* _Problem statement_:
Reproduce the items that follow, substituting "menu bar" for "navigation bar" and keeping all other text unchanged. Omit the pictures from your answer.

* _Provided records_:
—————

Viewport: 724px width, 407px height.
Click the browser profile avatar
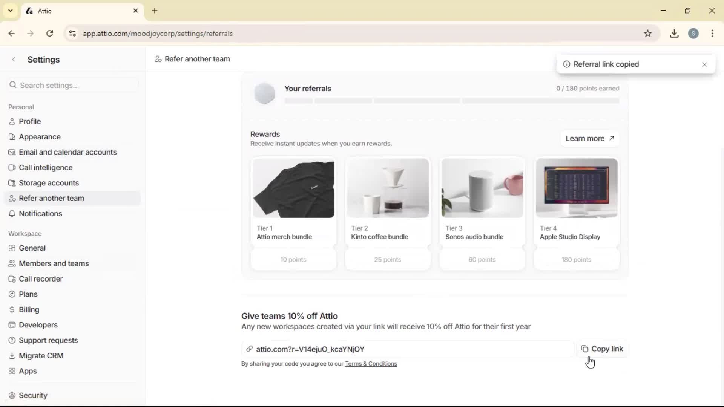coord(694,33)
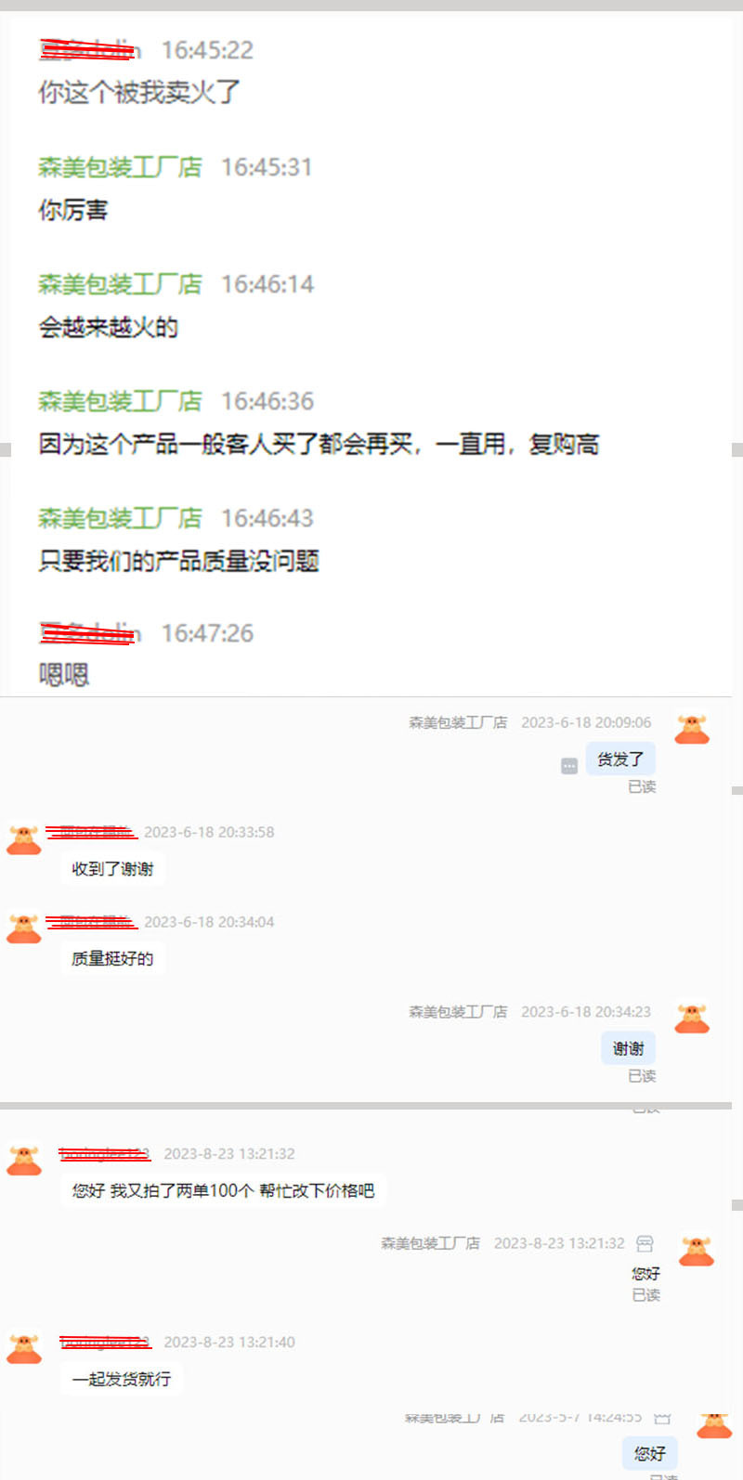Click the '谢谢' reply bubble
743x1480 pixels.
click(x=629, y=1049)
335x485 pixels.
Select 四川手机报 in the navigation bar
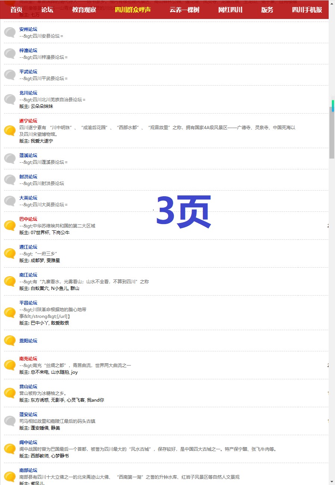click(307, 10)
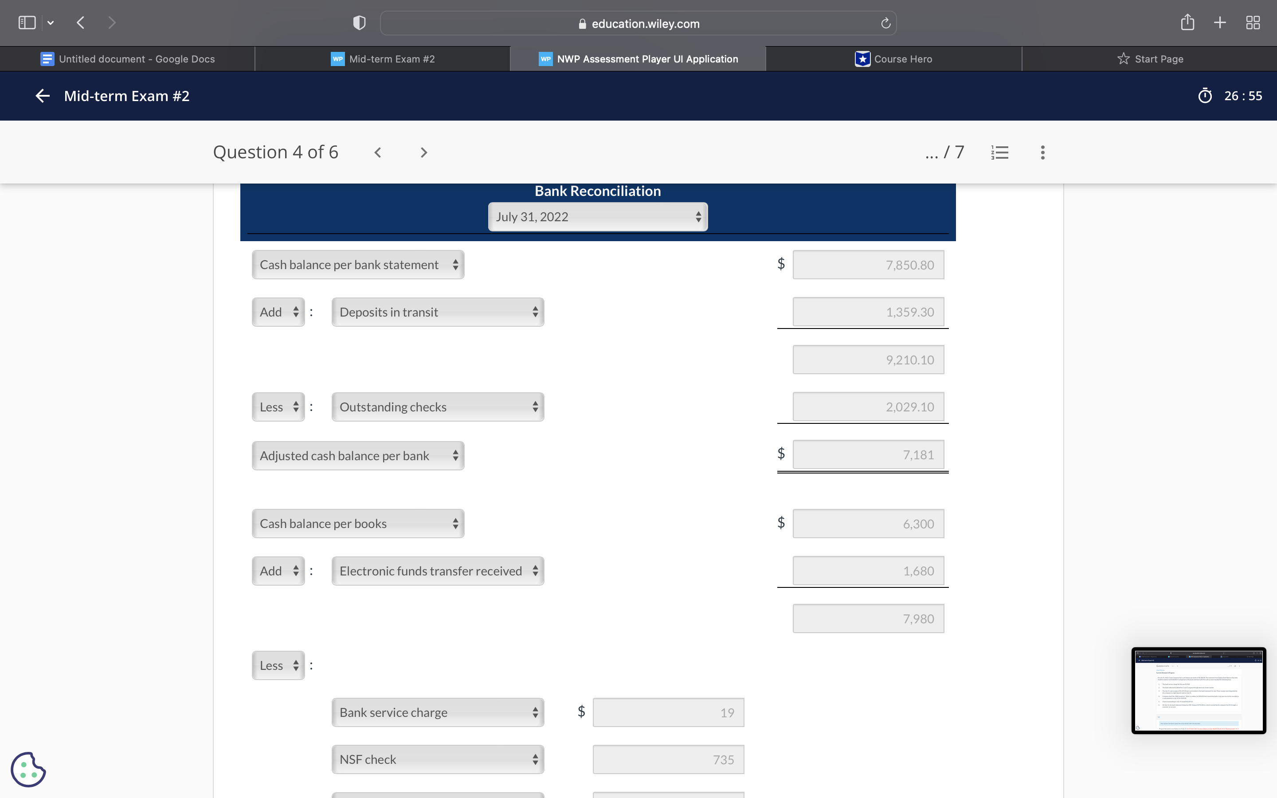
Task: Click the screenshot preview thumbnail
Action: click(x=1198, y=690)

—————

* _Response to the exercise_:
Viewport: 724px width, 407px height.
Click the browser profile avatar
coord(694,33)
Click the '谢谢' reply bubble
743x1480 pixels.
click(x=629, y=1049)
335x485 pixels.
Select 四川手机报 in the menu bar
click(307, 10)
Task: Click the screenshot preview thumbnail
Action: click(x=1198, y=690)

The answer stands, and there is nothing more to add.